Among other things there was getting tabs on the van. Local law enforcement gets testy when they notice that if one wanted to be picky I should technically have renewed my license tabs in January… Oops.
That meant that I had to take the vehicle through emissions. This is actually a good thing. I believe in emissions testing and standards. When I grew up the sky was brown at the horizon from automotive exhaust pollution. Five years after strict standards were imposed it was blue again. So while I am not exactly thrilled with the process I don’t complain. The van failed it’s emissions test. OK, so I must take it to a state certified emissions specialist and spend $150 attempting to correct the problem. Sadly my mechanic is not among those, so I took it to the window-licking morons at the local Firestone (On Ranier Ave. in Renton, WA.) Their method of attempting to ‘correct the problem’ was to test it on their own equipment.
Weirdly this did not magically correct the emissions. They signed the waiver for the state saying that I had made the required attempt to correct the problem. Huh? “Did you do anything to try and correct the problem?” we asked.
“There was nothing we could do,” the Firestone guy replied, “It’s too old to have the right error codes. Maybe you need to change the spark plugs.”
Now firmly convinced that the good people of Firestone commute on a short bus while wearing a yellow helmet we left. We could have demanded that they do something for our $150, but at this point we didn’t trust them to sit the right way on a toilet, let alone mess with a vehicle we depend on.
Now, I am pretty sure that if I spent that $150 at my own mechanic he’d have changed the spark plugs and tweaked this and that and the van would have passed its next test. Instead the ‘state certified technician’ stopped what he was doing long enough to stick a tube up the tailpipe and look at a computer screen then shrug in incomprehension. Then he took the printout to the office and went back to throwing excrement and rotten fruit at his coworkers. Or perhaps grooming them.
So I took the van and the piece of paper from Firestone back to the emissions test center where they re-tested my van. It’s hard to imagine but it failed again. So I went into the office and got a waiver to register my still polluting van, all nice and legal like. This system is obviously broken. Imagine my shock.

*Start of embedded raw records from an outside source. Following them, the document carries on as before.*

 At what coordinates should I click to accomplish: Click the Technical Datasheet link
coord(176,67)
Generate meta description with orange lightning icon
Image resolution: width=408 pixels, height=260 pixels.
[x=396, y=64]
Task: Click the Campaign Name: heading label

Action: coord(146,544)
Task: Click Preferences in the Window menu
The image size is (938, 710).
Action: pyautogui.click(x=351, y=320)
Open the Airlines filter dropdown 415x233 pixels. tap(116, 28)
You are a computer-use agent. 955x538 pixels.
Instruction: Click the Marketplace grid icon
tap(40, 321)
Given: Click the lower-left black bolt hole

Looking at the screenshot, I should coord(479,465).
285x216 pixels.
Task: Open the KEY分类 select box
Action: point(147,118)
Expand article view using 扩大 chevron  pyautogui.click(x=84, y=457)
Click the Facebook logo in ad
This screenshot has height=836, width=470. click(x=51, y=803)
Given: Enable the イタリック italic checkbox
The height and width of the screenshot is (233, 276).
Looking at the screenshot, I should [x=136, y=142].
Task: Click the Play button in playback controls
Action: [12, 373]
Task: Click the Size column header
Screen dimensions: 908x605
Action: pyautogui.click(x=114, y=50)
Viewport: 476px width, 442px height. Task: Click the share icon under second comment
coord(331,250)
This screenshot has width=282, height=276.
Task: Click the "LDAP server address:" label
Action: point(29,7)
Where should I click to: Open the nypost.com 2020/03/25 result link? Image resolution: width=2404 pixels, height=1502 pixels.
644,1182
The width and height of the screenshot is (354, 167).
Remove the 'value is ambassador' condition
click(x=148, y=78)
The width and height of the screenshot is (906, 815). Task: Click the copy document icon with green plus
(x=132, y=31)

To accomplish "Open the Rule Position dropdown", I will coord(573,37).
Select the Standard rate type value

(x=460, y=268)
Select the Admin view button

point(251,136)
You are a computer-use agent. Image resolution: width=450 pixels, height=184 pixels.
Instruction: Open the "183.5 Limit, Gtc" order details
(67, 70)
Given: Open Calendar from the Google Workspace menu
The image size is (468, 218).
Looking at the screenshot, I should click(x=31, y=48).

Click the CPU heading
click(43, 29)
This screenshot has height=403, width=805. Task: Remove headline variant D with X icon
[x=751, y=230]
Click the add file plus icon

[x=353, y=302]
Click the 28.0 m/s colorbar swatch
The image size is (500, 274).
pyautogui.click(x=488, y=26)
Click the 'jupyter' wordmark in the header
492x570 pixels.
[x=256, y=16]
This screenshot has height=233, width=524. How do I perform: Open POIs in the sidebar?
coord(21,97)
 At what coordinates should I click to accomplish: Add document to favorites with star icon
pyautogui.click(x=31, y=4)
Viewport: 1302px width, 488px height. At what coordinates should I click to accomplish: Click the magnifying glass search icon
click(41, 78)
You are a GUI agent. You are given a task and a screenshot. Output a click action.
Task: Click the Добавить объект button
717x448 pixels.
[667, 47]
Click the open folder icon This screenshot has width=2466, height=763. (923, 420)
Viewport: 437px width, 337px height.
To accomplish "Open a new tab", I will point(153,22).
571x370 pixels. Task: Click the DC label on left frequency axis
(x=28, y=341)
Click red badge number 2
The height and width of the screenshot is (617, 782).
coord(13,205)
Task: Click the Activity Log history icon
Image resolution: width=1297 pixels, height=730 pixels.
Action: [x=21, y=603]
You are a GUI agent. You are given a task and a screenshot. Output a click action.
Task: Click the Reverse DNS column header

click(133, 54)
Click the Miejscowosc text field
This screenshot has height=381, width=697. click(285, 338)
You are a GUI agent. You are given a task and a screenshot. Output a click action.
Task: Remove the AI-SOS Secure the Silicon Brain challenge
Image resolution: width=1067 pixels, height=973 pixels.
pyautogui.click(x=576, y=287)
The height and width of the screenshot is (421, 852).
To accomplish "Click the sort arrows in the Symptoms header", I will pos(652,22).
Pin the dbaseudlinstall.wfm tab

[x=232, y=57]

Having completely wasted $150 we could ill afford to accomplish nothing we will still need to take the van to our mechanic and get it properly sorted out. But now that will have to wait until we can afford it again. Government efficiency at it’s finest. I should note that this entire sca… uh… system is subcontracted out to private industry.
Anyway… the ever-helpful headache has provided me the opportunity to catch up on my writing so I’d best be about it. I hope you all have a terrific weekend.